**TRY IT**
Extract every record, keeping each one exactly as it is.
[STUDY MATERIAL — start]
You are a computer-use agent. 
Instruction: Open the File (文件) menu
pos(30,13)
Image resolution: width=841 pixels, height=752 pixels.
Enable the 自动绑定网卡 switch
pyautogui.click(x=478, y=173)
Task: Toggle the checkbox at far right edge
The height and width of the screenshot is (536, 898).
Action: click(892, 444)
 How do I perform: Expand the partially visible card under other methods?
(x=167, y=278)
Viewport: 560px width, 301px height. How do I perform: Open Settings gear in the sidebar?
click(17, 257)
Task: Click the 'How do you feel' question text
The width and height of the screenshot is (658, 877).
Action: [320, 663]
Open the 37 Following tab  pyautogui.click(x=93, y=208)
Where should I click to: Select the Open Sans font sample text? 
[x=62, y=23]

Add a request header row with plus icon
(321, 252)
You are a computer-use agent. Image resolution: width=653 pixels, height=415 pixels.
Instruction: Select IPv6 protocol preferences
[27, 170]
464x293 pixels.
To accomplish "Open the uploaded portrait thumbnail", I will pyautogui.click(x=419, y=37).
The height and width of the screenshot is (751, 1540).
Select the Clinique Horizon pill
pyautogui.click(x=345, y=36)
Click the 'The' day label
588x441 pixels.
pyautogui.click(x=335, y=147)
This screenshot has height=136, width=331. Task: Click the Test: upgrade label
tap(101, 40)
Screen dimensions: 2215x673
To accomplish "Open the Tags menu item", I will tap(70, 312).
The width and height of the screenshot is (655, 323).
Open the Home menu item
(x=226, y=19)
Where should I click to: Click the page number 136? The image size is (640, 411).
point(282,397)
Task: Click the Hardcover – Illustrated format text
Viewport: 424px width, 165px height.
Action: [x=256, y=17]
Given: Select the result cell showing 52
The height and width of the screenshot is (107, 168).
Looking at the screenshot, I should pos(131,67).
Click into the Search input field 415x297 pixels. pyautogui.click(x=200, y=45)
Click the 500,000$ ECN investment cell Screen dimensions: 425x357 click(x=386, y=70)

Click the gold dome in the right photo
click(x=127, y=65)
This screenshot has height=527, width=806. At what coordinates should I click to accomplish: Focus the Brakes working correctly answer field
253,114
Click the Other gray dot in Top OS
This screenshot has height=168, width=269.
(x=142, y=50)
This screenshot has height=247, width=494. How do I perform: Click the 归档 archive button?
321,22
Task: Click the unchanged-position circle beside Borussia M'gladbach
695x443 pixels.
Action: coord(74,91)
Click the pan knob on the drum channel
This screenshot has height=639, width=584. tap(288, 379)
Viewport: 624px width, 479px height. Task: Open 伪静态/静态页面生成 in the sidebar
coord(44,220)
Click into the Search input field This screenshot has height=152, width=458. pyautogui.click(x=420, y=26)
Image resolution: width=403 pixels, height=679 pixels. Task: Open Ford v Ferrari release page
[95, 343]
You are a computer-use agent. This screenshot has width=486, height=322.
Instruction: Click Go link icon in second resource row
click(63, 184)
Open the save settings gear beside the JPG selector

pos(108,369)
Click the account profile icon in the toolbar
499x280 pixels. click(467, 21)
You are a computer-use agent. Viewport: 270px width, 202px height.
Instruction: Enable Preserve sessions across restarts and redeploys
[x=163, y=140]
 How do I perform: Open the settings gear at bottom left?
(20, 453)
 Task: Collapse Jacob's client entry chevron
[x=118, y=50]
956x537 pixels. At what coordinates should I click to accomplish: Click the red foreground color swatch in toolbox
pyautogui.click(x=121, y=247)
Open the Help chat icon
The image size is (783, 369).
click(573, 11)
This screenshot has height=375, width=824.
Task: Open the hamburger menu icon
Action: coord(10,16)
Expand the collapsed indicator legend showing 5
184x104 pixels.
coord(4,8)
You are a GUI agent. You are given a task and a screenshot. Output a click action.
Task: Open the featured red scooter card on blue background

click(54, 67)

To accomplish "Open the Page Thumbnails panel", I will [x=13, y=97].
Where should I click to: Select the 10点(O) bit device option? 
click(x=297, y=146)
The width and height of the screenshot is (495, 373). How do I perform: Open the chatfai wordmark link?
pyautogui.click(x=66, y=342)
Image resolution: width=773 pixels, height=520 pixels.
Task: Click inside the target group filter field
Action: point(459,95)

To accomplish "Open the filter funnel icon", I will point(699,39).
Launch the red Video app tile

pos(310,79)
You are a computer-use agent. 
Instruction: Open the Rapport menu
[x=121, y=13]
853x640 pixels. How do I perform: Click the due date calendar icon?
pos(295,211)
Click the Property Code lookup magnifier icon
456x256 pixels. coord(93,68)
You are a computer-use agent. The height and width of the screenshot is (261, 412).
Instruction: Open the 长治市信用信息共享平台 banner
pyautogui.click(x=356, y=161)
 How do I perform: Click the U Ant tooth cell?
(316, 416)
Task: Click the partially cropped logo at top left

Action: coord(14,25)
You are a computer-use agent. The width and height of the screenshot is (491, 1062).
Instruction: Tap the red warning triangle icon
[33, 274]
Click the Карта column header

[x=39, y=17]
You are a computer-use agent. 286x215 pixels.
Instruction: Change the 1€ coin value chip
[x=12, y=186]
[STUDY MATERIAL — finish]
**YOUR SOLUTION**
You are a computer-use agent. 
Instruction: Open the File (文件) menu
pos(30,13)
Image resolution: width=841 pixels, height=752 pixels.
Enable the 自动绑定网卡 switch
pyautogui.click(x=478, y=173)
Task: Toggle the checkbox at far right edge
The height and width of the screenshot is (536, 898).
Action: click(892, 444)
 How do I perform: Expand the partially visible card under other methods?
(x=167, y=278)
Viewport: 560px width, 301px height. How do I perform: Open Settings gear in the sidebar?
click(17, 257)
Task: Click the 'How do you feel' question text
The width and height of the screenshot is (658, 877).
Action: [320, 663]
Open the 37 Following tab  pyautogui.click(x=93, y=208)
Where should I click to: Select the Open Sans font sample text? 
[x=62, y=23]

Add a request header row with plus icon
(321, 252)
You are a computer-use agent. Image resolution: width=653 pixels, height=415 pixels.
Instruction: Select IPv6 protocol preferences
[27, 170]
464x293 pixels.
To accomplish "Open the uploaded portrait thumbnail", I will pyautogui.click(x=419, y=37).
The height and width of the screenshot is (751, 1540).
Select the Clinique Horizon pill
pyautogui.click(x=345, y=36)
Click the 'The' day label
588x441 pixels.
pyautogui.click(x=335, y=147)
This screenshot has height=136, width=331. Task: Click the Test: upgrade label
tap(101, 40)
Screen dimensions: 2215x673
To accomplish "Open the Tags menu item", I will tap(70, 312).
The width and height of the screenshot is (655, 323).
Open the Home menu item
(x=226, y=19)
Where should I click to: Click the page number 136? The image size is (640, 411).
point(282,397)
Task: Click the Hardcover – Illustrated format text
Viewport: 424px width, 165px height.
Action: [x=256, y=17]
Given: Select the result cell showing 52
The height and width of the screenshot is (107, 168).
Looking at the screenshot, I should pos(131,67).
Click into the Search input field 415x297 pixels. pyautogui.click(x=200, y=45)
Click the 500,000$ ECN investment cell Screen dimensions: 425x357 click(x=386, y=70)

Click the gold dome in the right photo
click(x=127, y=65)
This screenshot has height=527, width=806. At what coordinates should I click to accomplish: Focus the Brakes working correctly answer field
253,114
Click the Other gray dot in Top OS
This screenshot has height=168, width=269.
(x=142, y=50)
This screenshot has height=247, width=494. How do I perform: Click the 归档 archive button?
321,22
Task: Click the unchanged-position circle beside Borussia M'gladbach
695x443 pixels.
Action: coord(74,91)
Click the pan knob on the drum channel
This screenshot has height=639, width=584. tap(288, 379)
Viewport: 624px width, 479px height. Task: Open 伪静态/静态页面生成 in the sidebar
coord(44,220)
Click into the Search input field This screenshot has height=152, width=458. pyautogui.click(x=420, y=26)
Image resolution: width=403 pixels, height=679 pixels. Task: Open Ford v Ferrari release page
[95, 343]
You are a computer-use agent. This screenshot has width=486, height=322.
Instruction: Click Go link icon in second resource row
click(63, 184)
Open the save settings gear beside the JPG selector

pos(108,369)
Click the account profile icon in the toolbar
499x280 pixels. click(467, 21)
You are a computer-use agent. Viewport: 270px width, 202px height.
Instruction: Enable Preserve sessions across restarts and redeploys
[x=163, y=140]
 How do I perform: Open the settings gear at bottom left?
(20, 453)
 Task: Collapse Jacob's client entry chevron
[x=118, y=50]
956x537 pixels. At what coordinates should I click to accomplish: Click the red foreground color swatch in toolbox
pyautogui.click(x=121, y=247)
Open the Help chat icon
The image size is (783, 369).
click(573, 11)
This screenshot has height=375, width=824.
Task: Open the hamburger menu icon
Action: coord(10,16)
Expand the collapsed indicator legend showing 5
184x104 pixels.
coord(4,8)
You are a GUI agent. You are given a task and a screenshot. Output a click action.
Task: Open the featured red scooter card on blue background

click(54, 67)

To accomplish "Open the Page Thumbnails panel", I will [x=13, y=97].
Where should I click to: Select the 10点(O) bit device option? 
click(x=297, y=146)
The width and height of the screenshot is (495, 373). How do I perform: Open the chatfai wordmark link?
pyautogui.click(x=66, y=342)
Image resolution: width=773 pixels, height=520 pixels.
Task: Click inside the target group filter field
Action: point(459,95)

To accomplish "Open the filter funnel icon", I will point(699,39).
Launch the red Video app tile

pos(310,79)
You are a computer-use agent. 
Instruction: Open the Rapport menu
[x=121, y=13]
853x640 pixels. How do I perform: Click the due date calendar icon?
pos(295,211)
Click the Property Code lookup magnifier icon
456x256 pixels. coord(93,68)
You are a computer-use agent. The height and width of the screenshot is (261, 412).
Instruction: Open the 长治市信用信息共享平台 banner
pyautogui.click(x=356, y=161)
 How do I perform: Click the U Ant tooth cell?
(316, 416)
Task: Click the partially cropped logo at top left

Action: coord(14,25)
You are a computer-use agent. The width and height of the screenshot is (491, 1062).
Instruction: Tap the red warning triangle icon
[33, 274]
Click the Карта column header

[x=39, y=17]
You are a computer-use agent. 286x215 pixels.
Instruction: Change the 1€ coin value chip
[x=12, y=186]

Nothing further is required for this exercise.